Redbluemoon

I found myself in Wonderland.

Just Kids de Patti Smith

Classé dans : Avis littéraires,Coup de cœur — 11 mars 2015 @ 20 h 44 min

Just Kids Genre : Autobiographie

Editeur : Bloomsbury

Année de sortie : 2010

Nombre de pages : 306

Synopsis : Just Kids begins as a love story and ends as an elegy. It serves as a salute to New York City during the late sixties and seventies and to its rich and poor, its hustlers and hellions. A true fable, it is a portrait of two young artists’ ascent, a prelude to fame.

 

Avis : J’ai récemment entendu parler de ce livre, et la personne qui m’en a parlé m’a vraiment donné envie de le lire. Je l’ai acheté peu de temps après en anglais, et l’ai commencé peu de temps après. Je dois avouer que je n’avais qu’entendu parler de Patti Smith et Robert Mapplethorpe, mais que je ne savais pas grand-chose d’eux, sinon qu’elle était chanteuse.

Dès les premiers mots, j’ai été complètement happée par l’écriture de Patti Smith. Elle n’écrit pas pour écrire, elle choisit ses mots avec soin, et m’a vraiment transmis des émotions à travers eux. De plus, son écriture est très poétique, parfois assez imagée, et je l’ai vraiment adoré. Avant de tomber amoureuse de leur histoire, je suis d’abord tombée amoureuse de l’écriture de Patti Smith. Elle sait manier les mots, leur faire dire quelque chose de plus que ce qu’ils veulent dire.
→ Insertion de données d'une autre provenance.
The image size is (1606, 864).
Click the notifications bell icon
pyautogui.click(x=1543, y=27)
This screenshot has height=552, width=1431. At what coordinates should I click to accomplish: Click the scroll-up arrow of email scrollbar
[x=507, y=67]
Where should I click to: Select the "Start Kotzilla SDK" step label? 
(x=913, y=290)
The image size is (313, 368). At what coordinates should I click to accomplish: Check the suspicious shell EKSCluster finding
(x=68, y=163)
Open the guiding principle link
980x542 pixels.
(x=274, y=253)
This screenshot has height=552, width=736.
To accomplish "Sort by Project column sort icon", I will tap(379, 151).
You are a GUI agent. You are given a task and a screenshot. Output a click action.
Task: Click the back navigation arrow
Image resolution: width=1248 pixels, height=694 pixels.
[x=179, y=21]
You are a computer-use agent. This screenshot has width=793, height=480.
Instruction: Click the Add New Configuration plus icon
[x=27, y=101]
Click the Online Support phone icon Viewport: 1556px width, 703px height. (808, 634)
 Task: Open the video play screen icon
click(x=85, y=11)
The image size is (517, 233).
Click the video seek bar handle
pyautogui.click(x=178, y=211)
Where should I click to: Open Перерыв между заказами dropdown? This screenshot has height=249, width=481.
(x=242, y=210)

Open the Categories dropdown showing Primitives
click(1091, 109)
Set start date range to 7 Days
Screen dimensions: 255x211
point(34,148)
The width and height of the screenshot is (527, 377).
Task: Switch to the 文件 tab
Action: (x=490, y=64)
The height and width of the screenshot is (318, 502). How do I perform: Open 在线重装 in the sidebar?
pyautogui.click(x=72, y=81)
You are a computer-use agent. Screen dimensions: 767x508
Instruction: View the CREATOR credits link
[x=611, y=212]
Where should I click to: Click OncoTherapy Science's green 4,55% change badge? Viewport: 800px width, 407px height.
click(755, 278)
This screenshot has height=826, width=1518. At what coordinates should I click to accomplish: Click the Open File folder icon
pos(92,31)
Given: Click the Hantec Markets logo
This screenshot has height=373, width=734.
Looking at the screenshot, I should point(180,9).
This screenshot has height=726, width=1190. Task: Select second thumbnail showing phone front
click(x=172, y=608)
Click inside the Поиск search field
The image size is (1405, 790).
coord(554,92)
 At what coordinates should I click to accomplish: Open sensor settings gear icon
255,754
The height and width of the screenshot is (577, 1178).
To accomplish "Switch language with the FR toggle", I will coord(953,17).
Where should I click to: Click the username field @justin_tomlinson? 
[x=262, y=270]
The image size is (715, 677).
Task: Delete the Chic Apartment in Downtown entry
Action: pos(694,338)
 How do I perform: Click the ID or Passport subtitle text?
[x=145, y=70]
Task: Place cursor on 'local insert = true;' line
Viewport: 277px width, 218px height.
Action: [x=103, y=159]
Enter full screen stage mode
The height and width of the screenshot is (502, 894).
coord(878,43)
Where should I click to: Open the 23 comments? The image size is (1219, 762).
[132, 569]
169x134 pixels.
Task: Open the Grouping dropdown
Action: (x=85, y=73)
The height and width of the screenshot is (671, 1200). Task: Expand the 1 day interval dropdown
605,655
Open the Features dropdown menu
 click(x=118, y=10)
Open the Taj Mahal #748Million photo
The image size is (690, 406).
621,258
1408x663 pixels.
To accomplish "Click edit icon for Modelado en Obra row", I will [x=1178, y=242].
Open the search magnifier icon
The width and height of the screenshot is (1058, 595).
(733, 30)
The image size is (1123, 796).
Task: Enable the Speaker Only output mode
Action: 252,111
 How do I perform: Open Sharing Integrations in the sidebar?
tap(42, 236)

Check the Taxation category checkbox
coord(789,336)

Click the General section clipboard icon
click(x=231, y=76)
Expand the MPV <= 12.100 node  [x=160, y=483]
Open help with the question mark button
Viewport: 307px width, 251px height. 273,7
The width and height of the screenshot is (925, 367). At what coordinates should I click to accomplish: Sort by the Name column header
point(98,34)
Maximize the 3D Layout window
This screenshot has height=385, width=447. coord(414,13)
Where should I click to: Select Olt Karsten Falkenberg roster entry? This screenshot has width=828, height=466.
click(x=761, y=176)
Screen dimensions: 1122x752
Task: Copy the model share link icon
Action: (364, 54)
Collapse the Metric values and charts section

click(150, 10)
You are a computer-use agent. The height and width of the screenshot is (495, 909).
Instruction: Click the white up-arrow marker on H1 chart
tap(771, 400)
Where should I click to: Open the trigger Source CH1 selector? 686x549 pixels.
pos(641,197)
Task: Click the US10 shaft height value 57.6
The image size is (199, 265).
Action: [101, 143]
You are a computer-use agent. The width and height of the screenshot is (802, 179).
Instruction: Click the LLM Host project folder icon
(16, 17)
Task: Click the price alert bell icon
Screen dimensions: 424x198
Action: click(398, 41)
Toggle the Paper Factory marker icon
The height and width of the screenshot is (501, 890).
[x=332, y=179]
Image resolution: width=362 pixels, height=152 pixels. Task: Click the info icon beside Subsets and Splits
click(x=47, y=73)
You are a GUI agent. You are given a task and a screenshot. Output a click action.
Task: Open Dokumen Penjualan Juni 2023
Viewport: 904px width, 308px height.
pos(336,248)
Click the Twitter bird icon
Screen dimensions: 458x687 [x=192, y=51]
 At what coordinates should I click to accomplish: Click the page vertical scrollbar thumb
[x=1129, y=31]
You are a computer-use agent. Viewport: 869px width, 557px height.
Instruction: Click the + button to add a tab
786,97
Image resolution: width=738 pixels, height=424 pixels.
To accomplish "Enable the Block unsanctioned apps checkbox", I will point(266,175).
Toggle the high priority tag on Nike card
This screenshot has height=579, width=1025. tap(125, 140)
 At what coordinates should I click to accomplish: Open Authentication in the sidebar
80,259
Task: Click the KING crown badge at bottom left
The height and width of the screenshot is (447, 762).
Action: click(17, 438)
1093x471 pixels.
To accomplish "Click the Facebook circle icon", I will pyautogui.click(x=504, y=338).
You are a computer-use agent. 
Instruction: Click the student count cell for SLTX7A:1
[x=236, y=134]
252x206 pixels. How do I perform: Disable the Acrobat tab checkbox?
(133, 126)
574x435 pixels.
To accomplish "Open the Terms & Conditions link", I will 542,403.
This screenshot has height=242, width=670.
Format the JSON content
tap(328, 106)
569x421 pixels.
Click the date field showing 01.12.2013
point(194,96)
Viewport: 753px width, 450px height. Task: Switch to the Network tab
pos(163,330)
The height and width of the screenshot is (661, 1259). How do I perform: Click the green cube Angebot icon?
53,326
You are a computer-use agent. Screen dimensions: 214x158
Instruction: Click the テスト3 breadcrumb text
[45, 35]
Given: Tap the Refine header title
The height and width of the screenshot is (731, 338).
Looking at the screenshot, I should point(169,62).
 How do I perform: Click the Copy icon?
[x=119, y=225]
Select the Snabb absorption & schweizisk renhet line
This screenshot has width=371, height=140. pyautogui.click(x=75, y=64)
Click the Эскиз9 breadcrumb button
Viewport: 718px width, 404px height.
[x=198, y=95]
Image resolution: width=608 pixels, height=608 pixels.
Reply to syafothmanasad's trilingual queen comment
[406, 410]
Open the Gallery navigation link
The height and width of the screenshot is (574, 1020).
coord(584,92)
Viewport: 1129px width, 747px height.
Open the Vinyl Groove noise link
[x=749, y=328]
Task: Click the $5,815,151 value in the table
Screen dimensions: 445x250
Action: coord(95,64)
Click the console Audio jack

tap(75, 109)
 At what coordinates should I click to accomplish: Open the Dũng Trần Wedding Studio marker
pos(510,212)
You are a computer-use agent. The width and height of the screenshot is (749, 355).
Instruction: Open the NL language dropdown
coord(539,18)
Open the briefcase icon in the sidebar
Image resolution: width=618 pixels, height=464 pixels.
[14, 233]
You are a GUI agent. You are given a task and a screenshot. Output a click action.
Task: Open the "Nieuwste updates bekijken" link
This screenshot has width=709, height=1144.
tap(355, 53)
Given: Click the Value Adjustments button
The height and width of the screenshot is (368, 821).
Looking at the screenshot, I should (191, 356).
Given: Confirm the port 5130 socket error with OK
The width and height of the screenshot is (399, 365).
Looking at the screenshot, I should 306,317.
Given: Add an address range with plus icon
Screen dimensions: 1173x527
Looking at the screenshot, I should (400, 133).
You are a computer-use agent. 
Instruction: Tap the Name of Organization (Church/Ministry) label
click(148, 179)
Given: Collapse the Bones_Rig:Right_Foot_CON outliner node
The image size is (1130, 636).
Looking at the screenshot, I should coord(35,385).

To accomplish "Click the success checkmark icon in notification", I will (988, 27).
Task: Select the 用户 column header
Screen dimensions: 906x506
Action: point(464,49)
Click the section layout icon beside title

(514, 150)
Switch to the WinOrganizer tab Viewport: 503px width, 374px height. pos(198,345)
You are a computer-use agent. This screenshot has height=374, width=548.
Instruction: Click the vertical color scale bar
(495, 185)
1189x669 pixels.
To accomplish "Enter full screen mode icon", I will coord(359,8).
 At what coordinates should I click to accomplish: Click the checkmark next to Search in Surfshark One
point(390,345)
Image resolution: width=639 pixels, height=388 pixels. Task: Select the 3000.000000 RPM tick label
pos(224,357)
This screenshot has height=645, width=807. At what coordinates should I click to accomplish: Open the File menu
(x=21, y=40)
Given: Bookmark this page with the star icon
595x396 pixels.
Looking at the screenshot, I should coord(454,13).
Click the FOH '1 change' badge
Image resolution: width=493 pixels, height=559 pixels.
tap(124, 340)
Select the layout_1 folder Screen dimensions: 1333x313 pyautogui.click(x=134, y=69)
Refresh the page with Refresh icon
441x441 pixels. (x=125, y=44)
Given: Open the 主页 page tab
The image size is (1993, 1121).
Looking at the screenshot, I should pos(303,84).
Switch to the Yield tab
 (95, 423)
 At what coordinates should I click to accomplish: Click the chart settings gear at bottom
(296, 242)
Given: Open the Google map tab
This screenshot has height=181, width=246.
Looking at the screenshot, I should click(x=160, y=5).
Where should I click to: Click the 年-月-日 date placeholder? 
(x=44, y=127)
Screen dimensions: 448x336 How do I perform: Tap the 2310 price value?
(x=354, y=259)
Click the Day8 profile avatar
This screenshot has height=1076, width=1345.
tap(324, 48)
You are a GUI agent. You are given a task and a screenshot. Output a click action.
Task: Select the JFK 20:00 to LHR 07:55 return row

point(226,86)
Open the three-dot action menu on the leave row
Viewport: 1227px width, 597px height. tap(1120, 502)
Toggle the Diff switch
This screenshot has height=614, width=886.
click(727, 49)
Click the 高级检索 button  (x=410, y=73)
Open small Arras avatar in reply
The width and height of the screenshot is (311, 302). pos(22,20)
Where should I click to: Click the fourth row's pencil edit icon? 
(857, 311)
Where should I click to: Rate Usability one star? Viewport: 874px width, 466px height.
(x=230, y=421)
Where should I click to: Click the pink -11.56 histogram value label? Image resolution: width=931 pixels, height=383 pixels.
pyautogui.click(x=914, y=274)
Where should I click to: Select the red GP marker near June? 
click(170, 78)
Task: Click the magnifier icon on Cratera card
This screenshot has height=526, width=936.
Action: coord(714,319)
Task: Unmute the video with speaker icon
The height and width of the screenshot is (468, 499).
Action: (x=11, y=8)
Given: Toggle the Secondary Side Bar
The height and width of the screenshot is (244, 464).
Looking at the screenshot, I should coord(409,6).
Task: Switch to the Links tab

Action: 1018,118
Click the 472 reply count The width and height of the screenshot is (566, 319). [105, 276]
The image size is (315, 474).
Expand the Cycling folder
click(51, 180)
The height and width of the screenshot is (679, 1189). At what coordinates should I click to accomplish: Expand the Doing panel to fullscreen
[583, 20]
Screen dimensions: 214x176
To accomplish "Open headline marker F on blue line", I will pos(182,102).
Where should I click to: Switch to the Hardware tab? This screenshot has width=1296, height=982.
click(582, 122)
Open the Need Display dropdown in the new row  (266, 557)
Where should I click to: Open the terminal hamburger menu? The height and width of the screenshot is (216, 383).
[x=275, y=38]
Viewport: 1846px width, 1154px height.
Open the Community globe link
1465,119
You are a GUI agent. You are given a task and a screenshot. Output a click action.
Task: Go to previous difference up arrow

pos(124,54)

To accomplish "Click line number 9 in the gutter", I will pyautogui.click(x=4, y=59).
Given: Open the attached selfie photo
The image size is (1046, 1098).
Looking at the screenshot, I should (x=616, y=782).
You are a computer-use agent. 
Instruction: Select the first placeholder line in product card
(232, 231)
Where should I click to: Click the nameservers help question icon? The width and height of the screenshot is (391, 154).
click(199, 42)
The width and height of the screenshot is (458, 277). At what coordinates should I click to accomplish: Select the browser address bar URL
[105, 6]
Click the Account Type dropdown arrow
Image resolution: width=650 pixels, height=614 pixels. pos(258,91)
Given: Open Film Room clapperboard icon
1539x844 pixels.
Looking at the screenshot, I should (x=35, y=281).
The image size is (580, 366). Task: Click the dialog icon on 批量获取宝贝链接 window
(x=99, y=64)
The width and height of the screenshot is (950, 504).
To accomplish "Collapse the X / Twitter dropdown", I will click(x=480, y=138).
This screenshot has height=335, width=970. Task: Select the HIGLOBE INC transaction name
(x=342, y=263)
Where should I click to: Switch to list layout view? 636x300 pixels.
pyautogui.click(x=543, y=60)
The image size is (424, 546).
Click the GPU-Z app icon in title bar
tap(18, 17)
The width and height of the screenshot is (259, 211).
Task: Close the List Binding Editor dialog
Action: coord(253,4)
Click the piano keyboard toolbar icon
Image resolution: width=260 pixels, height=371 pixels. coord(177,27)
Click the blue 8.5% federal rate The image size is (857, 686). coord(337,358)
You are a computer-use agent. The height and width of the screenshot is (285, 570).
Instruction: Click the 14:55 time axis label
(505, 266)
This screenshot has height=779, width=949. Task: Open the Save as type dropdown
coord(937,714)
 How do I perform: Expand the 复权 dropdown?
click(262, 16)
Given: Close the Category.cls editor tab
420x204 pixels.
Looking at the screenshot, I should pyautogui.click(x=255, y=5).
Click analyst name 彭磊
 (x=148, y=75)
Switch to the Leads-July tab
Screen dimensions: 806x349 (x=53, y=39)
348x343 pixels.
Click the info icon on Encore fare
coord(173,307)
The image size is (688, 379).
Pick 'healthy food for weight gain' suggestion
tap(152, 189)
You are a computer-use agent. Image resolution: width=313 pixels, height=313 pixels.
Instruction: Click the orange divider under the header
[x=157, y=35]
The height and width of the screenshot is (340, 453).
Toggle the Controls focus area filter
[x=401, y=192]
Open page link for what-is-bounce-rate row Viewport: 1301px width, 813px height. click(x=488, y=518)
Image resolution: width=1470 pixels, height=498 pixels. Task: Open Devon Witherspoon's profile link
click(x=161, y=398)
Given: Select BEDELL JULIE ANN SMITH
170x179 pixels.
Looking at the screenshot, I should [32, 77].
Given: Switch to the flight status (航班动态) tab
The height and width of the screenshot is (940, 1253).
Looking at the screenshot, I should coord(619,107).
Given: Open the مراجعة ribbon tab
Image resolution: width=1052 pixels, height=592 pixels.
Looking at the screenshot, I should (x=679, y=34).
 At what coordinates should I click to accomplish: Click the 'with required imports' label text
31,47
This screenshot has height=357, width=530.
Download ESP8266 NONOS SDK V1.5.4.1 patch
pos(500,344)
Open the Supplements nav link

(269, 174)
Dès le début, on sait que Robert Mapplethorpe est mort (non, ce n’est pas un spoil, elle le dit dès la première phrase), et il m’a semblé que cela a donné encore plus d’intensité au livre. De plus, ici, elle parle d’eux alors que lui n’est plus, donc j’ai trouvé logique qu’elle commence par parler de la fin de l’histoire avant même le début. Puis, l’histoire commence. Le livre est divisé en sept parties, et dès le début de la première, j’ai su que j’allais aimer ce livre. On sent que l’auteur va parler de son histoire sans faux-semblant, sans artifices, telle qu’elle est. Elle ne va pas en rajouter, elle ne va rien enlever non plus : elle dit les choses telles qu’elles sont (ou, en tout cas, c’est l’impression que donne son écriture). Elle semble sincère, et cela m’a vraiment donné envie de poursuivre ma lecture. Le début de la deuxième partie évoque brièvement un épisode de l’enfance de l’auteure qui l’a apparemment marqué, et, dès le début, on voit en elle un poète. Par la suite, dans ce livre, elle parle de choses difficiles qu’elle a vécu seule ou avec d’autres personnes (et, bien sûr, surtout avec Robert Mapplethorpe). En réalité, elle ne parle jamais d’elle sans parler de lui, excepté au début, quand elle évoque son arrivée à New York. Leur rencontre est étrange, tout comme leur histoire ! Et quelle histoire ! J’avoue ne pas avoir tout saisi, mais j’ai bien compris qu’ils étaient fusionnels, des âmes sœurs faites pour se rencontrer et pour ne vivre jamais bien loin l’une de l’autre, faites pour se retrouver où qu’ils soient. Ce que Patti Smith nous raconte est à la fois touchant, et même poignant parfois, choquant, mais aussi très beau. Robert Mapplethorpe a marqué à jamais la vie de l’auteure : rien que le temps qui s’est écoulé entre la mort de Robert et l’écriture du livre en atteste ! De plus, j’ai vraiment été complètement emportée dans les différents lieux que décrit Patti Smith, même si je ne connais pas du tout New-York. Je me suis imaginée l’hôtel Chelsea, les chambres qu’ils ont occupées, leurs amis, Max’s, Scribner’s, Nathan’s. Ce livre était vraiment un voyage ! On y retrouve également des stars incontournables comme Janis Joplin, Jimi Hendrix ou Andy Warhol, mais également beaucoup d’autres moins connus.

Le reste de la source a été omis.